Figure 2. SIRT1 Enhances VDRE-mediated Transcription in Vitamin D Target Cells.

(A) HEK293 cells were transfected with 5 ng pCMV-empty (-SIRT1) or 5 ng pCMV-SIRT1 (+SIRT1) in addition to 250 ng of XDR3 VDRE-luciferase containing two copies of the distal DR3 VDRE from the human CYP3A4 gene [56]. Twenty-four hours post-transfection, the cells were exposed to fresh medium containing ethanol (the vehicle control, ETOH) or 1 nM 1,25D in ethanol. After an additional 22–24 hours, the cells were lysed and analyzed sequentially for Firefly and Renilla luciferase activity as described in Methods. The Firefly/Renilla ratio was then multiplied by a scaling factor (usually 10,000), and converted to fold-effect of SIRT1 compared to 1,25D-treated cells transfected with empty vector control, which was set at 1.0-fold for standardization and to streamline data presentation.

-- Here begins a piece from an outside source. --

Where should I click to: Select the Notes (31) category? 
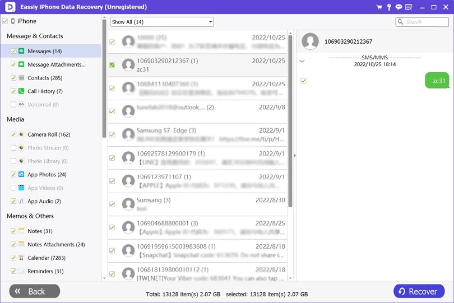(x=40, y=231)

The fold-effect average for six biological replicates (n=6) was calculated for each experimental treatment group and standard deviation values were computed and expressed as error bars. (B) A similar experiment as in (A) was conducted with the PER6 VDRE-luciferase construct; however, the fold-effect average for twelve biological replicates (n=12) was calculated for each experimental treatment group. (C) A similar experiment as in (A) was conducted using TE85 osteoblast-like cells instead of HEK293 cells. P-values are noted in the figure panels.